The main cause for mid-period seismic ground distortions are ocean waves generated by atmospheric disturbances. These act upon the earth through different mechanisms. The microseismic wavefield can be divided into primary (T =12–18 s) and secondary (T = 6–9 s) noise. Classical theory tells that the origin of these induced ground distortions depends on the location and the intensity of the low pressure region.
A considerable part of the microseismic wave field reaches the GRF-array in southern Germany with high coherency and almost constant amplitudes. Thus it is possible to locate the generating areas using frequency-wavenumber analysis.

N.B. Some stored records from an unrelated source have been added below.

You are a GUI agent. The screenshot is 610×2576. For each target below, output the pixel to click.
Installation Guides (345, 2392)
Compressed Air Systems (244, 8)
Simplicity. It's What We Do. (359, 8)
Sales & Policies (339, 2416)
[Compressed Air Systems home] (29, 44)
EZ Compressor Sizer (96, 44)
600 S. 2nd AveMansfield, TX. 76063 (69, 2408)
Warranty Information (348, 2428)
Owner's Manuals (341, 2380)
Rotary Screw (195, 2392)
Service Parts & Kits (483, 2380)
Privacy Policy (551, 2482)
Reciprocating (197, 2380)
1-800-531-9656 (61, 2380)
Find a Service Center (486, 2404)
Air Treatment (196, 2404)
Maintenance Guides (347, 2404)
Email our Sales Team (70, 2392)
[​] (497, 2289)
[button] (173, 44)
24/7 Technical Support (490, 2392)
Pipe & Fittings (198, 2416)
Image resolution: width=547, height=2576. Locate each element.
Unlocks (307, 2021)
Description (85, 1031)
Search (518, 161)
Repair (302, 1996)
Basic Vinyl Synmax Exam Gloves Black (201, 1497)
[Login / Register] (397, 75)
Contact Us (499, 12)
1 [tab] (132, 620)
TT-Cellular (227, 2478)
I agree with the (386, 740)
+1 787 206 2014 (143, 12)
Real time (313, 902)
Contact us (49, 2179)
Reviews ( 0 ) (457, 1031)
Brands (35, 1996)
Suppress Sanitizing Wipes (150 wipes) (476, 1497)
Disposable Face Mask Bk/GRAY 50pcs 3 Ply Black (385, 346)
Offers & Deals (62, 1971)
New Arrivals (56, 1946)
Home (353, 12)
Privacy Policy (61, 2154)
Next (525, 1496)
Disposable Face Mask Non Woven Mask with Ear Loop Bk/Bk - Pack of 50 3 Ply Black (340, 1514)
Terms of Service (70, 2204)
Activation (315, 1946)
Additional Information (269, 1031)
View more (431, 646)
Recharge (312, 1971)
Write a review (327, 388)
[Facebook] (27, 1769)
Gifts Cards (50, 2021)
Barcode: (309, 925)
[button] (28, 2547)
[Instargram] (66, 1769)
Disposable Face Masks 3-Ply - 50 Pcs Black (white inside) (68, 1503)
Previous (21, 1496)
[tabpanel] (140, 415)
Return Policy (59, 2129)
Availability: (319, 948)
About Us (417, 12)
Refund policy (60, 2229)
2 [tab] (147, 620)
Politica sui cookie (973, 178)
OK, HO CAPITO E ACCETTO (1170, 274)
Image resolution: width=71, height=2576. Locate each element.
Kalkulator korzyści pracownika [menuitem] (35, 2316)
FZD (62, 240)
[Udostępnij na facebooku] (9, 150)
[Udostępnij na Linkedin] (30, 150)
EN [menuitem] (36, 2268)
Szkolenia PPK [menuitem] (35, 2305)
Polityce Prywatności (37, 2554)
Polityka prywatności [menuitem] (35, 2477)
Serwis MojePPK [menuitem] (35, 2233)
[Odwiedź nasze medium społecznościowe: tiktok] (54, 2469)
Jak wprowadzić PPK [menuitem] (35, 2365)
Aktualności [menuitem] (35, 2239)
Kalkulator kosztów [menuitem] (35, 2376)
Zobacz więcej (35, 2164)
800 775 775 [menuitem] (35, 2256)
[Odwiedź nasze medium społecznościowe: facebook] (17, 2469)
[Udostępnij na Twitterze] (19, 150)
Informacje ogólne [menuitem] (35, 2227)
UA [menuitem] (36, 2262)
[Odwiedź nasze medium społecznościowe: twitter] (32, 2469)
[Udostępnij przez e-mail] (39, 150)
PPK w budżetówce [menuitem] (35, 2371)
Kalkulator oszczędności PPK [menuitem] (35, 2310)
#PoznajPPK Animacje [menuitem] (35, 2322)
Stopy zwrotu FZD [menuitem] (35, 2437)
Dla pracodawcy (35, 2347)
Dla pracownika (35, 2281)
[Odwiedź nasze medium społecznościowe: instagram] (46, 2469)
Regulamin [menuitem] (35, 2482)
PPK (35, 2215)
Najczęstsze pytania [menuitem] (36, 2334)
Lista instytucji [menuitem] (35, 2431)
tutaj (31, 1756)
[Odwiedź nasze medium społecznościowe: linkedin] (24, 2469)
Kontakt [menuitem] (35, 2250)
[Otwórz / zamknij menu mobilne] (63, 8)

Five discrete generating areas for secondary microseisms and three generating areas for primary microseisms could be determined in the Atlantic Ocean, the Arctic Sea and the Mediterranean Sea by investigating broadband continuous recordings over four months in winter 1995/96. An essential result is the long-time constancy of the backazimuths of the coherent part of the microseismic wavefield with respect to the origin areas, independent of the location of the moving low pressure zone. Results from a triangulation using additionally broadband data from the NORSAR-array and an independent estimation of the distance of the source region with water wave dispersion data indicate an origin of the secondary microseismic wavefield near the north-Norwegian coast for the strongest source.
The array analysis of a temporary network of ten three-component broadband stations in south-east Germany shows that the ratio of energy between coherent Love and Rayleigh waves is much higher for the primary than for the secondary microseismic noise wavefield. This indicates differences in the source mechanisms.